═════ SUPPLIED RECORDS ═════

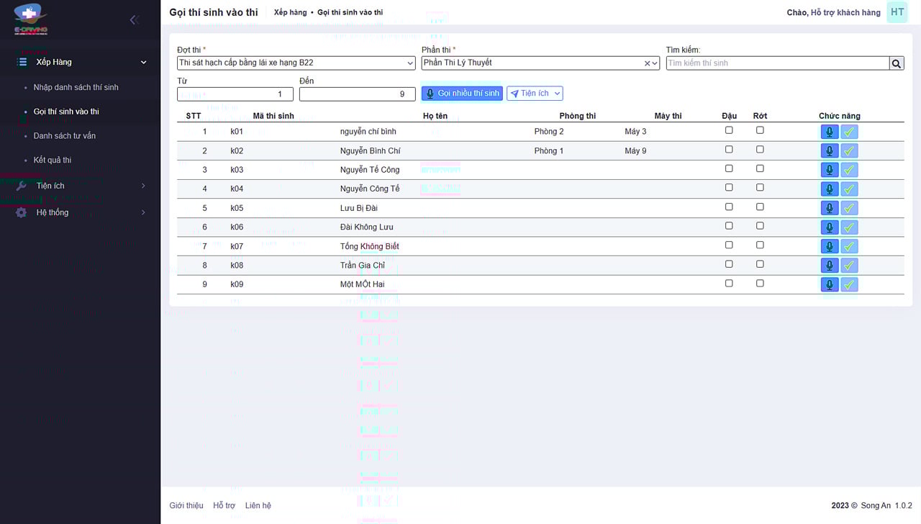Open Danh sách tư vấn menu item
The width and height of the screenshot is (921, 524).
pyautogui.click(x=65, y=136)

═════
═════ SUPPLIED RECORDS ═════

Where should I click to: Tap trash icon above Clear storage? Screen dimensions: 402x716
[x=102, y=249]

═════
═════ SUPPLIED RECORDS ═════

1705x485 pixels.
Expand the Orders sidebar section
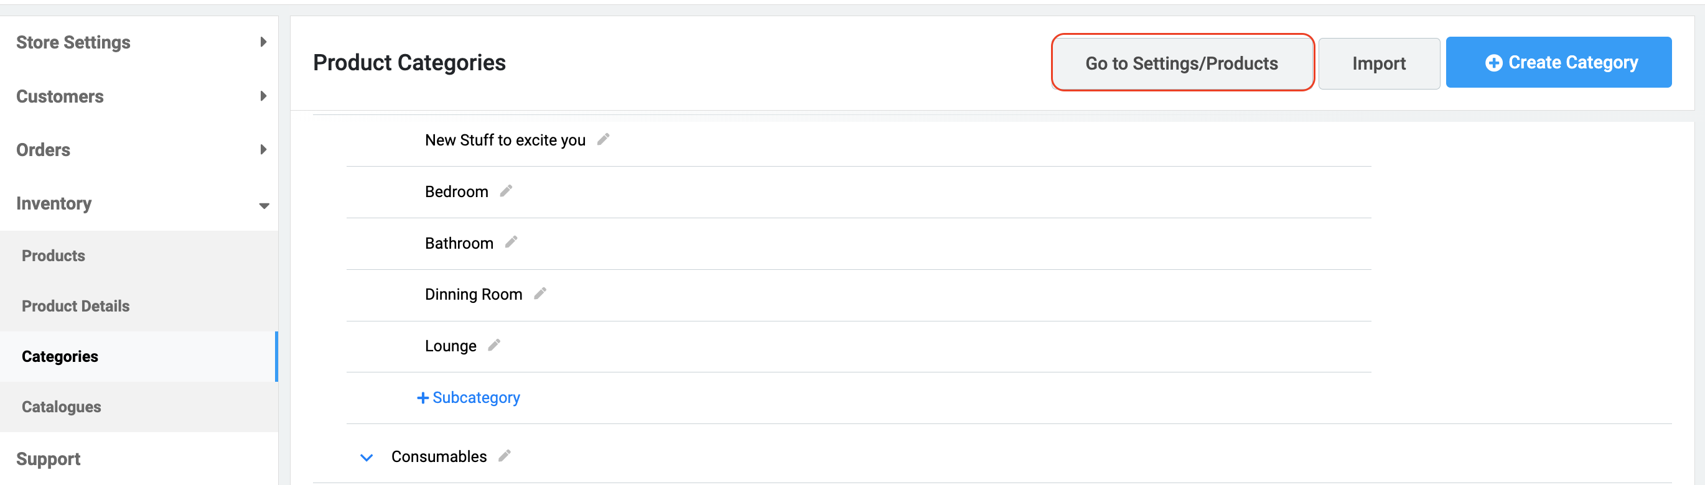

═════

◆ ABOUT THIS TASK:
Copy out the lines above exactly, beginning at the one that contains "1705x485 pixels." and ending at the one that contains "Expand the Orders sidebar section".

◆ EXERCISE ANSWER:
1705x485 pixels.
Expand the Orders sidebar section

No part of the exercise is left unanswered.